His Brother Killed Himself Because of Bitcoin

As I look back over my career, the biggest losses I ever took were on ideas I got scared out of right before they exploded higher.
During the 1990–1991 tech bear market, I panicked and sold a large piece of my tech portfolio. At the time, it looked like a good decision.
I remember patting myself on the back thinking, “Look how smart you are selling some of your stocks. They are down another 30% from where you sold them. You are so clever.”
Had I held onto those stocks, I’d have been $20 million richer by the end of the decade.
I made the same mistake in 2002, selling Nextel at $2 per share during the bottom of the dot-com bubble. Less than a year later, Sprint bought Nextel for $14 per share. That was seven times more than the price at which I sold.
I did it again with Apple. I bought it in 2003 and took my profits far too quickly. Based on my position size at the time, my clients should have made $49 million on Apple.
Those regrets still haunt me.
It makes me think of people like Ronald Wayne, the third cofounder of Apple Computer.

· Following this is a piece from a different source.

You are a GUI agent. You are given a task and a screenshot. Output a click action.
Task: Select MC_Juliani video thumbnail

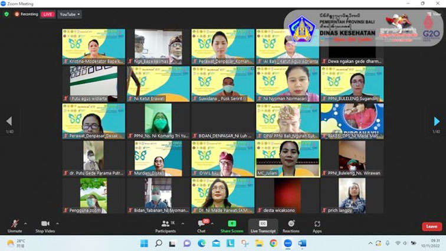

Just a few days after becoming an investor in April 1976, Wayne sold his 10% stake in Apple for $800. Today, it would be worth $90 billion.
In her biography of legendary investor Warren Buffett called The Snowball, author Alice Schroeder recounts the story of one of Buffett’s friends/managers who sold his Berkshire Hathaway stock.
During the 1973–75 bear market, Berkshire plunged 59%. The thought of further losses terrified the friend/manager, and he sold his stock at $38.
Just a few years later, Berkshire was at $1,385—a 35-bagger. If we assume he had 1,000 shares, Buffett’s friend would be sitting on about $300 million today.
The most tragic story about missed opportunities comes from a recent post I read on a Reddit discussion board.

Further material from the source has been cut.